Debra and John’s first date goes … well? At least in the beginning, although John is a little too eager to drop “Doctors without Borders” to impress Debra, and even worse, tries to disguise the name drop behind the French translation, “Médecins Sans Frontières.” Total Tahani movie. Things go off the rails, however, when John blows an otherwise great date by ending it and sulking away pissily after Debra refuses to sleep with him. That should’ve been it. Major red flag. Relationship over. There’s nothing to redeem here.
But John somehow manages to charm his way into a second date with some bullshit line about how he sabotaged their date because he’s become so accustomed to other women sabotaging their dates that he didn’t know what to do when the real thing came along. Debra is clearly so hard up for a decent romantic partner that she projects decency onto John, and before you know it, John and Debra are two peas in a pod that Debra is paying for while John sits on the couch, drinks beer, and shows up to charity benefits in his dirty hospital scrubs. (If she’d seen Crazy Rich Asians, Debra would know that rich people keep gala outfits in the trunk of their car.)
In fact, within four weeks, Debra’s leased a new place and they’ve moved in together, after John clearly manipulates her into doing so (John: “In a perfect world without child support or tax issues, I would rent this place so hard … I’m just sorry I can’t get it for us.” … Debra: “Oh, well, I could.”) That’s when John — who is clearly not a doctor, but a nurse, and a very bad one, at that — starts to do his dirty work. While sweet-talking Debra, he begins the process of turning her against her own daughters. “Maybe if you weren’t so unselfish and kind, I wouldn’t love you so much. But I wonder what would happen if one day you said to your kids, ‘I am done doing everything for you.’ I just want to see you put yourself ahead of your kids.”
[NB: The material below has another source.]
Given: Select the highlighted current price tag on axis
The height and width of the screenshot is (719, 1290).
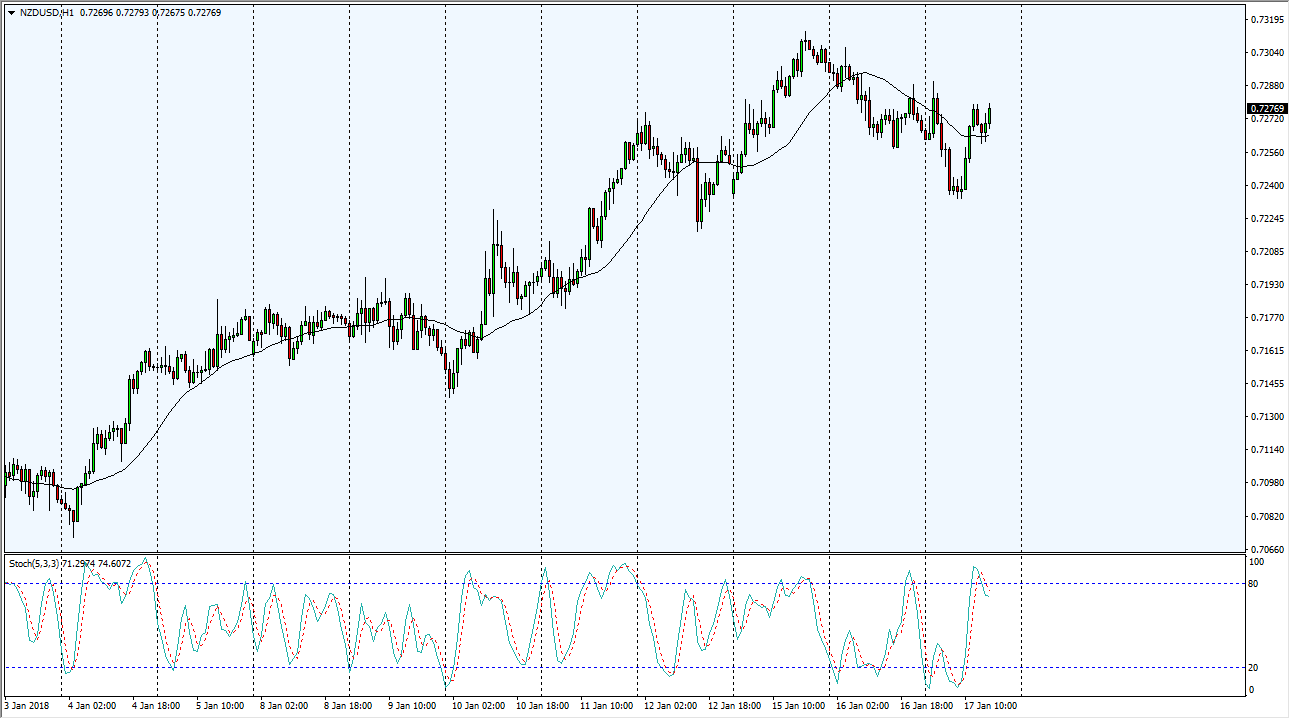Looking at the screenshot, I should click(x=1266, y=108).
Classic step-dad behavior.
Not that Veronica and Debra’s younger daughter, Terra (Julia Garner) don’t quickly sniff it out. Veronica — who, again, is awful in her own right and has her own selfish reasons for being suspicious of John — directs Terra to investigate to see if John has moved in with Debra. In the course of doing so, John and Debra catch her in the act of snooping. In the screaming match that ensues, John suggests that maybe Terra should get “smacked,” and rather than siding with her daughter, Debra lets John do all the talking and then sends Terra away. “I don’t want this in my house on Thanksgiving.” The first rule of second marriages (or fifth): Always side with your children, no matter how awful they might be, and don’t let the “new guy” do the parenting, especially when they suggest that a smacking might be in order.
Nevertheless, on Thanksgiving, John makes a public display of trying to “clear the air” with Veronica, which Veronica rejects, because she knows, but all it does is further sour Debra on her own daughter. Debra is clearly in the bag for this dude, and blind to John’s bullshit. I don’t know how she is as successful an artist as her possessions imply because she is terrible at reading people.
In either respect, she later treats the gift of a cheap, chintzy Christmas-tree ornament as an invitation to bring John along on a business trip in Las Vegas with her. With the rest of the family out of the way and Debra to himself, John tricks Debra into marrying him and treating it as though it were her idea.
They’ve been together for eight weeks. They married in a Vegas chapel. He wears cargo pants, and slides a wedding band that she probably bought onto her finger.
The early takeaways from Dirty John: Listen to your daughter, even if she is a privileged, selfish, entitled brat, and never go to a second location with a man who wears cargo pants.